Data entries:
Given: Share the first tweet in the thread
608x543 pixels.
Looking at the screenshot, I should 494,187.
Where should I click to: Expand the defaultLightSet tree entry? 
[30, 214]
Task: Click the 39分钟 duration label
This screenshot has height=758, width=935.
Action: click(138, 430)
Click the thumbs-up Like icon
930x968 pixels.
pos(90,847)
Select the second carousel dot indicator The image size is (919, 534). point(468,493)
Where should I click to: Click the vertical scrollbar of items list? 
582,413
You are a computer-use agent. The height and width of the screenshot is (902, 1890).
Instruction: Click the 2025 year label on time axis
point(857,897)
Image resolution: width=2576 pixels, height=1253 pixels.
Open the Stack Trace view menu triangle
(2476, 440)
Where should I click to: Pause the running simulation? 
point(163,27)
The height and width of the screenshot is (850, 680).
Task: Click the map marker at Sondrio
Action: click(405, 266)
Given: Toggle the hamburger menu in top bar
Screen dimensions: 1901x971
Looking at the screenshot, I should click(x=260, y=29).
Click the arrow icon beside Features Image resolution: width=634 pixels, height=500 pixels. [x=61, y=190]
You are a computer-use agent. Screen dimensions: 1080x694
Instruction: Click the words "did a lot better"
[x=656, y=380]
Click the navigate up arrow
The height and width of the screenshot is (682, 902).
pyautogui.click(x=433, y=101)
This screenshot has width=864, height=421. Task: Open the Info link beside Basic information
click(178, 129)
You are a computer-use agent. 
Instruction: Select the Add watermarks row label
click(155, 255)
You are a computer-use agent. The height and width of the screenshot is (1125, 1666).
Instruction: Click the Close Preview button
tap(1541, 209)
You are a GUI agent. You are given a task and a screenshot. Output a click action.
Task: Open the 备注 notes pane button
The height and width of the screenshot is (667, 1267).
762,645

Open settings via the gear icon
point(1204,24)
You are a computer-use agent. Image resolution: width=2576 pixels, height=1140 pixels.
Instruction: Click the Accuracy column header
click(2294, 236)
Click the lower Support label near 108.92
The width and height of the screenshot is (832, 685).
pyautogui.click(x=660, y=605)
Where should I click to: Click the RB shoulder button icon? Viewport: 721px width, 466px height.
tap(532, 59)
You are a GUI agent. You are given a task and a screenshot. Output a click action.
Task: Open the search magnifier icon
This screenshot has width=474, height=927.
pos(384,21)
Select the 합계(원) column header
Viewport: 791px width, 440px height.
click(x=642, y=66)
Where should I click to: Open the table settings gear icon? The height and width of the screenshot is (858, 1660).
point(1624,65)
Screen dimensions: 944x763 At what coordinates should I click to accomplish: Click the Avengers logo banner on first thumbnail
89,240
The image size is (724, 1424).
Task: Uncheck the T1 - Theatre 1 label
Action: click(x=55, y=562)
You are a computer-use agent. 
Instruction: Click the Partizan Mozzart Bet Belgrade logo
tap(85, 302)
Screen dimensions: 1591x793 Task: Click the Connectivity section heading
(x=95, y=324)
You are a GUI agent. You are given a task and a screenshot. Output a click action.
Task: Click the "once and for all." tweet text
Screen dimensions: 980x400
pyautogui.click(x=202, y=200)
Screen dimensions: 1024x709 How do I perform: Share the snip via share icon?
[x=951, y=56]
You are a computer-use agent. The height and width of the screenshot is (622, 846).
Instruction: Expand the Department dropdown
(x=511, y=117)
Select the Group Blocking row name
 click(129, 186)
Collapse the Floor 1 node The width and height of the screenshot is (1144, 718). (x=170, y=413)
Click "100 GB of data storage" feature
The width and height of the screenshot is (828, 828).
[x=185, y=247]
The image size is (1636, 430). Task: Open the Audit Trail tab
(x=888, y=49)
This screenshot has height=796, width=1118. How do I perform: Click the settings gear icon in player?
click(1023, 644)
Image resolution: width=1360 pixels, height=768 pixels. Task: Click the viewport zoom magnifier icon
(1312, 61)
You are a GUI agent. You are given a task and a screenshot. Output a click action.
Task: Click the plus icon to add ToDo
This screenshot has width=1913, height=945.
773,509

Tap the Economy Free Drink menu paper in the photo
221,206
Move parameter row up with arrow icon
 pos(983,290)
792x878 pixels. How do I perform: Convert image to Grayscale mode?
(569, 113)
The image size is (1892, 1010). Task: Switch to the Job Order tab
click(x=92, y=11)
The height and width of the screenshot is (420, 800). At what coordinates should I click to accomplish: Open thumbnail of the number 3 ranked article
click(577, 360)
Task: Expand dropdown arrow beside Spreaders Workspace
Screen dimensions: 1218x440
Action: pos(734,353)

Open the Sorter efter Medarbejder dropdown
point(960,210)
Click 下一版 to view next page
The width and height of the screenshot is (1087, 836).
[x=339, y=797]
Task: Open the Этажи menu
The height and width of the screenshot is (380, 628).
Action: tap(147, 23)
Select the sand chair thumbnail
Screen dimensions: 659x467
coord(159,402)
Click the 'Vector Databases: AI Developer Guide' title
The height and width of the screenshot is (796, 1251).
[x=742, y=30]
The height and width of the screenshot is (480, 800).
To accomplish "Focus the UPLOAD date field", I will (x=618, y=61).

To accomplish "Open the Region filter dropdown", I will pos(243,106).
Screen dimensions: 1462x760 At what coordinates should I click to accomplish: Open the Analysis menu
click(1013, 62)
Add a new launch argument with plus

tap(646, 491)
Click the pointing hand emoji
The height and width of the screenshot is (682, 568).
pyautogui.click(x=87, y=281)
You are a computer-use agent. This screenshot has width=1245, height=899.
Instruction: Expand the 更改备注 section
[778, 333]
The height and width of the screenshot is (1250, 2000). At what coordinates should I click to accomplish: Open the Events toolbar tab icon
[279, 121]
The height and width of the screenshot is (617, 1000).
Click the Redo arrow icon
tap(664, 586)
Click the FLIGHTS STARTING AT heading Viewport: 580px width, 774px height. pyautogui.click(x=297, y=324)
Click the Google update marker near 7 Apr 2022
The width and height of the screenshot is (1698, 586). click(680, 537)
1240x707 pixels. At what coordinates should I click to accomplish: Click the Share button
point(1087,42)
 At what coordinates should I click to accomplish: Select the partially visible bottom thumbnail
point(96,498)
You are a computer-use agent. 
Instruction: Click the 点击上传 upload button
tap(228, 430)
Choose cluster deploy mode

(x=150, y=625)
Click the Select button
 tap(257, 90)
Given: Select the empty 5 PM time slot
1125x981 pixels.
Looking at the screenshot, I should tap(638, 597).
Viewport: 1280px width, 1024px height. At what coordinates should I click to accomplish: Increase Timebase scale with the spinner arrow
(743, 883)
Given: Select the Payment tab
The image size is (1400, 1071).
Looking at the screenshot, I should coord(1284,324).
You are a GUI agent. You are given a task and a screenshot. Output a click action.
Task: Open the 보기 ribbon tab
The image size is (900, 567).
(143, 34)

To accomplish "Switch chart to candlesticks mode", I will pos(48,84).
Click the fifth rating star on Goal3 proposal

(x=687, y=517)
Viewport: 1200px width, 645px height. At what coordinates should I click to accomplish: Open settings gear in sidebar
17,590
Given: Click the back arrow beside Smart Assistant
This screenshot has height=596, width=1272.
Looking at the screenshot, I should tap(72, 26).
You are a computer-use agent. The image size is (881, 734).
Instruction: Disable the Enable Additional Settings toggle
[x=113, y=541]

Problem statement
In the records above, find every line with the word "tweet" and copy it.

Solution to this problem
Given: Share the first tweet in the thread
Task: Click the "once and for all." tweet text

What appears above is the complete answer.